What happens if my email tool isn't GDPR compliant? As the data controller, you're responsible for ensuring your data processors (including your email tool) comply with GDPR. If your email tool mishandles EU personal data, you can face fines up to 4% of annual revenue or 20M euros. Beyond fines, you risk reputational damage and loss of customer trust.

Do I need EU data storage? Not strictly required if adequate data transfer safeguards are in place (Standard Contractual Clauses, adequacy decisions). But EU data storage simplifies compliance. If your email tool stores data in the US, verify they have appropriate transfer mechanisms in place. After the Schrems II ruling, data transfers to the US require additional safeguards beyond just SCCs in some cases.

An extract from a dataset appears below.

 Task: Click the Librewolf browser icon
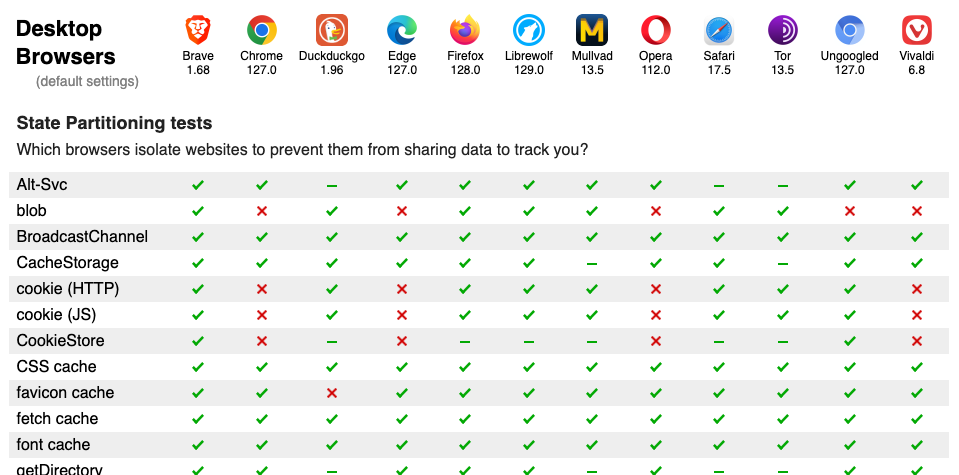pyautogui.click(x=528, y=30)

How does GDPR interact with other privacy regulations? GDPR is the strictest major privacy regulation, so if you're fully GDPR compliant, you're likely meeting or exceeding the requirements of CCPA and most other privacy frameworks. However, each regulation has unique elements. CCPA, for example, includes a right to opt out of data sales that GDPR doesn't specifically address. If you operate globally, consider compliance with multiple frameworks. SOC 2 certification can also help demonstrate your security posture to regulators and customers.

What about email analytics and GDPR? Tracking email opens and clicks collects personal data (IP addresses, timestamps, behavior). Under GDPR, this tracking needs a lawful basis. Most platforms include analytics tracking as part of the consent for receiving marketing email. But be transparent about it in your privacy policy. Some subscribers may request that you stop tracking their engagement, which is their right. Platforms with good built-in analytics typically handle this by allowing per-subscriber tracking suppression.

Can I transfer my subscriber list between GDPR-compliant tools? Yes, but carefully. You can export subscriber data (right to data portability applies to data subjects, but the principle supports transfers). When importing into a new tool, ensure the new platform has a DPA in place, and that consent records transfer with the subscriber data. Don't assume consent given for one platform automatically applies to another. Re-confirm consent if you're changing how data is processed.